Oppositional relationships mean that someone has to win. Initially, the adult is set to be the winner, but I have experienced many children who don’t buy it but actively oppose the adults. I don’t think that’s strange. But it means that the pedagogical alliance is in danger. In my work, we instead aim for cooperation, and then the reward systems can be a problem. The systems counteract the cooperation due to the built-in power structure.
I find it interesting to think about what it is in the method itself that makes us so easily start using it in the wrong way. One reason may be that token economies are very close to regular upbringing. I have in another blog post written about hitting the skill ceiling, and perhaps that’s what happens. When a method is very similar to the methods we resort to when we hit the skill ceiling, it can be difficult to know exactly where the boundary goes.
Then we have a common human tendency to try to repeat the experience of success. Often there will quickly be a positive effect of rewards, and we want to repeat the rush of success. But that rush is like the initial rush of alcohol: It cannot be maintained. At first, it’s awesome, but then we become more and more unwieldy while trying to get the first kick again. And we continue to believe that’s possible long after we really should’ve realised we won’t. Another difficulty is that the child doesn’t want to shut down the system. They get gadgets, sweets or experiences. Removing the system would mean the end of that.
In some cases, I have removed the token economies. We’ve done this by continuing to pay the reward while also making it clear that the child doesn’t have to do anything to deserve it. We usually say that we think the child definitely deserves the nice things, but no longer needs to work for it. After a while, often months, we can then replace them with more substantial experiences and excursions. Often we see the joy return, the alliance being built up and the trust in the staff increase quite quickly. But also the desire to do the right thing.
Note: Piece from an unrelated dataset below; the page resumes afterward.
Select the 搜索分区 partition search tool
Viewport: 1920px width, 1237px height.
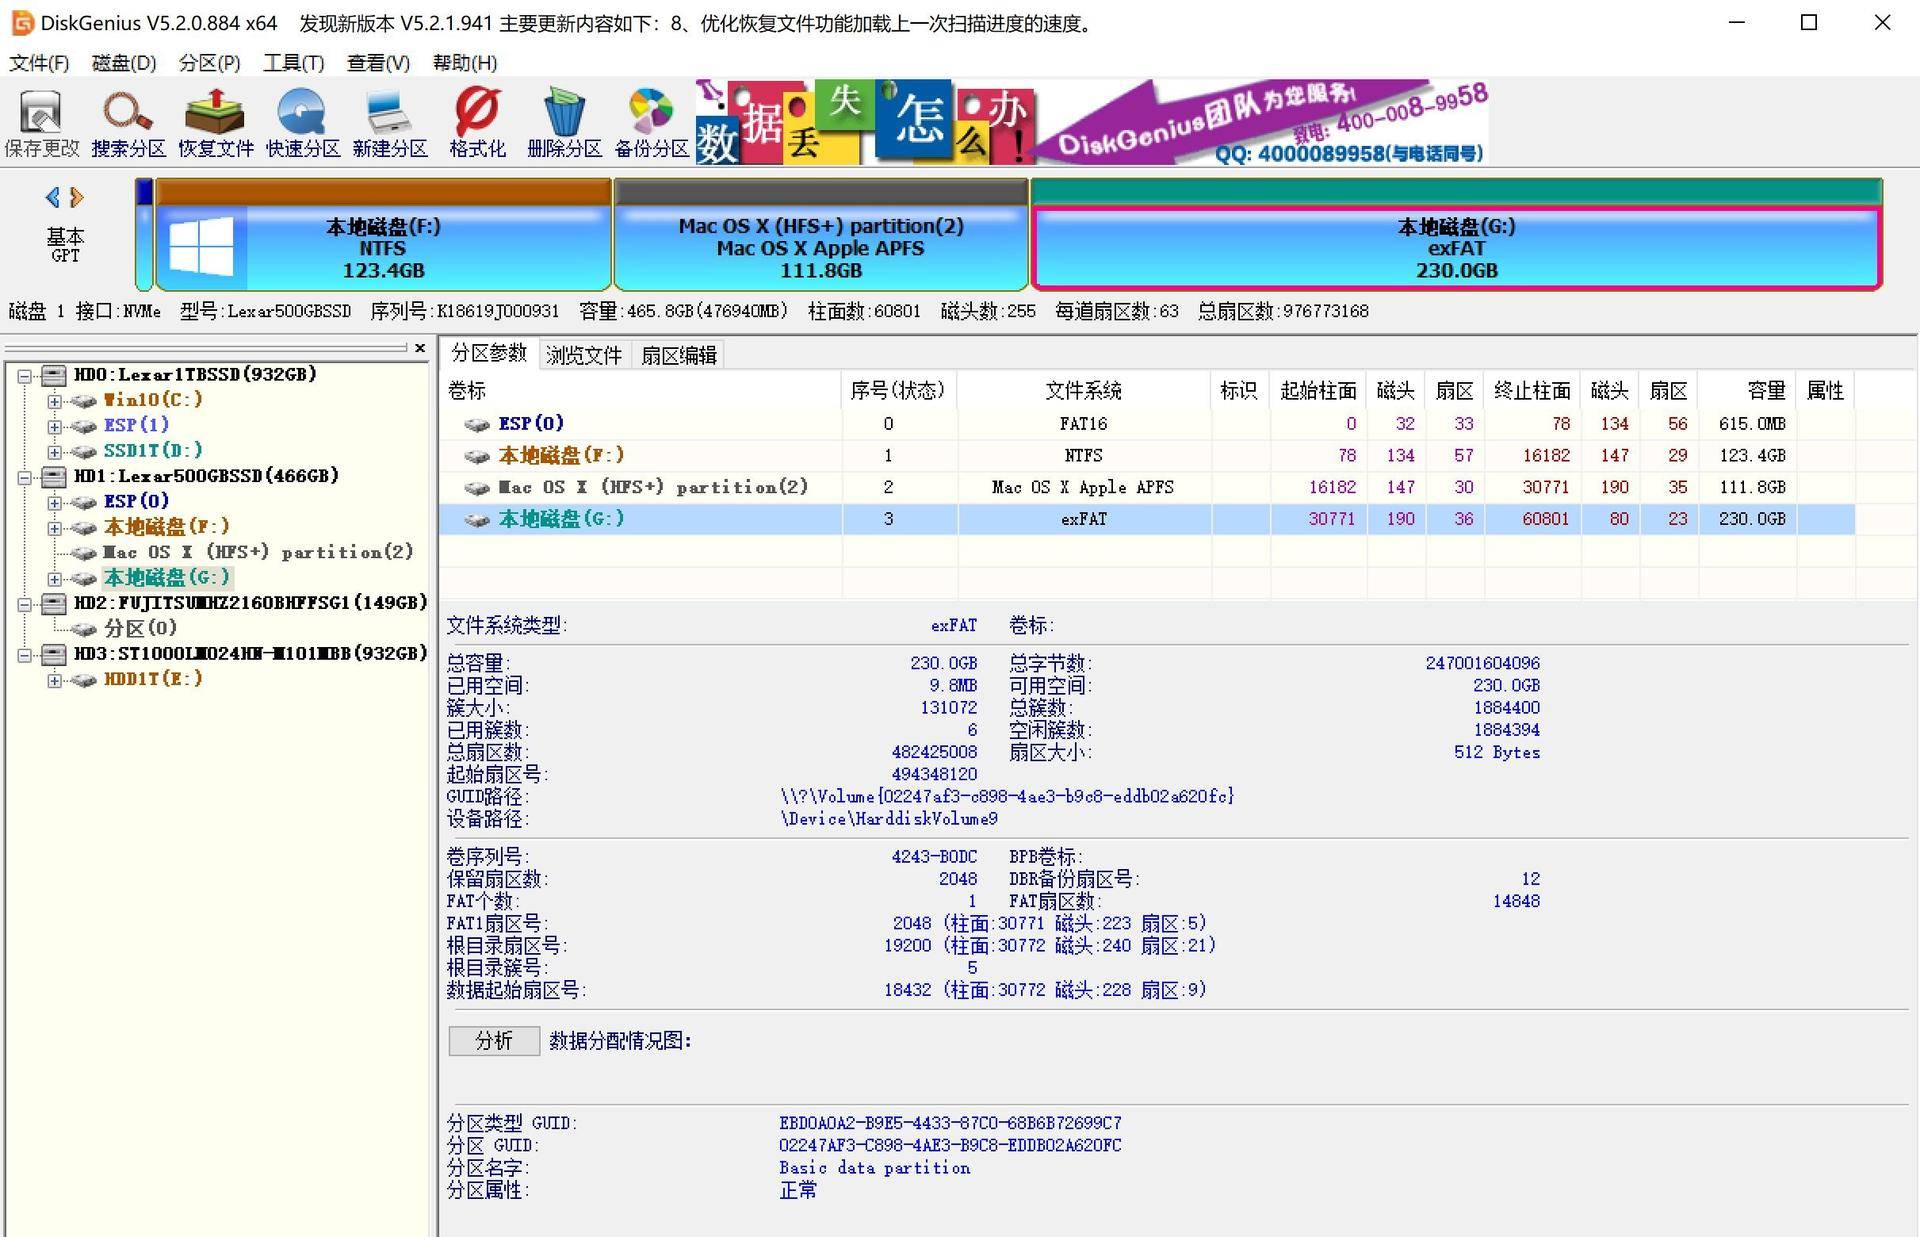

Sometimes when I talk about token economies, some psychologists oppose. They argue that there is evidence, and they think that the Swedish National Board of Health’s interpretation of the research situation is wrong. I’m not going to go into that discussion. What I think is important is that in my work I rarely see those work, but find that there other collaboration-based methods that do. They also have evidence. The fact that there is evidence for a method doesn’t mean that it’s always the right thing to do. Other factors also are in play. So I usually argue that psychologists very well might be able to make a token economy work, but the majority of token economys are not made by psychologists with 5 years of education and three years of psychotherapist training in CBT. Most of them are rather made by teachers and treatment assistants with significantly less education, and often training in another field than behavioral therapeutic methodology. Which means that the vast majority of reward systems for natural reasons are quite amateurish. That should be enough of an argument to stay clear of them.
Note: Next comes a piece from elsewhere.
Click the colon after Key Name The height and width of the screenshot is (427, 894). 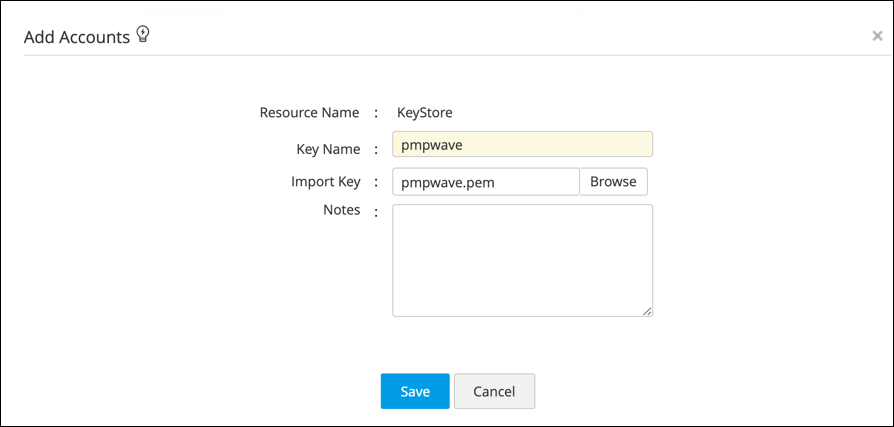tap(375, 149)
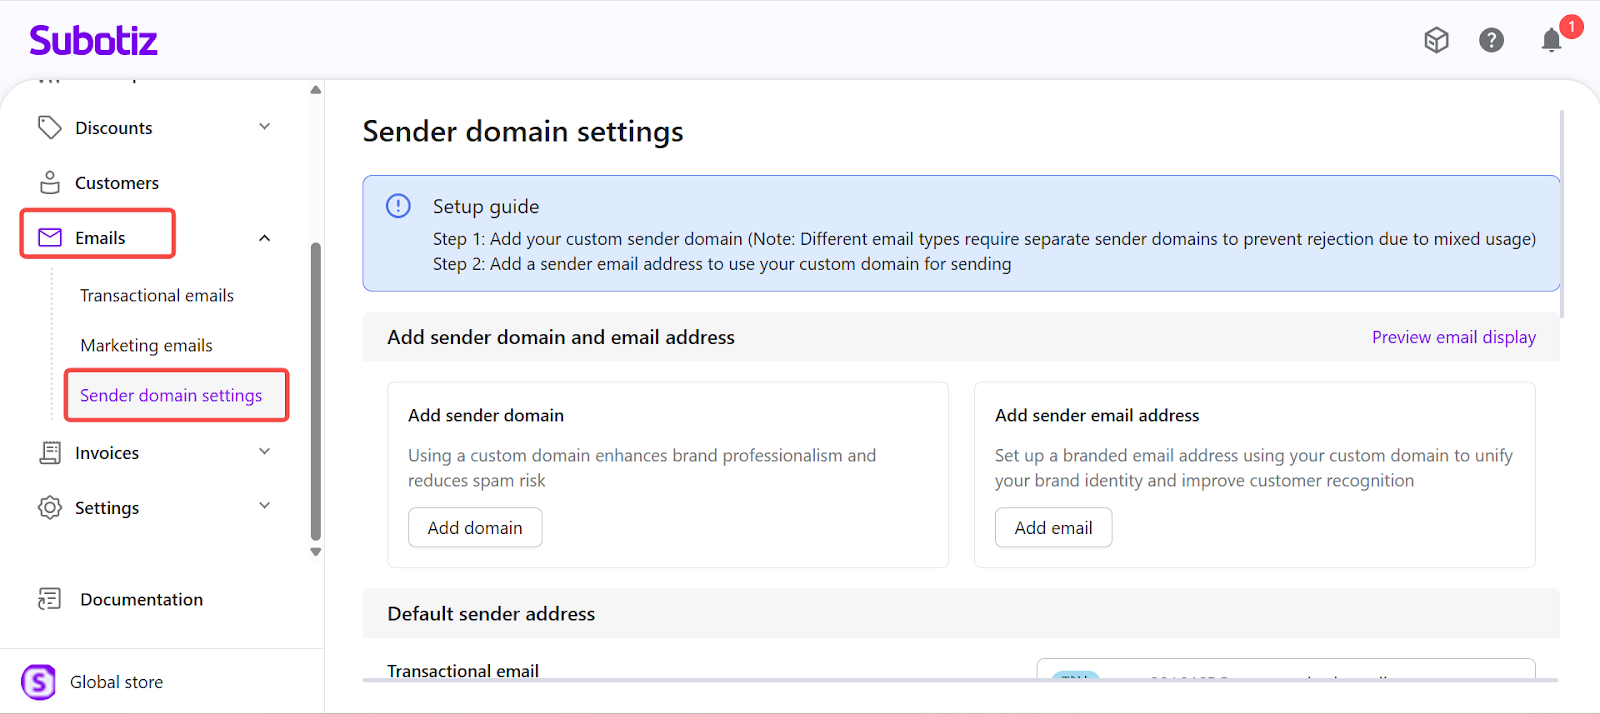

This blog post should not be seen as a criticism of CBT, applied behaviour analysis or behaviorism. It should be seen as a criticism of a specific application that is difficult to handle and has side effects. But I also want to take care to say that most of the problems you try to solve with token economies and reward systems can be solved more easily. Please read what I’ve written about making demands and both mine and Ross Greene’s books on how to work with children with special needs.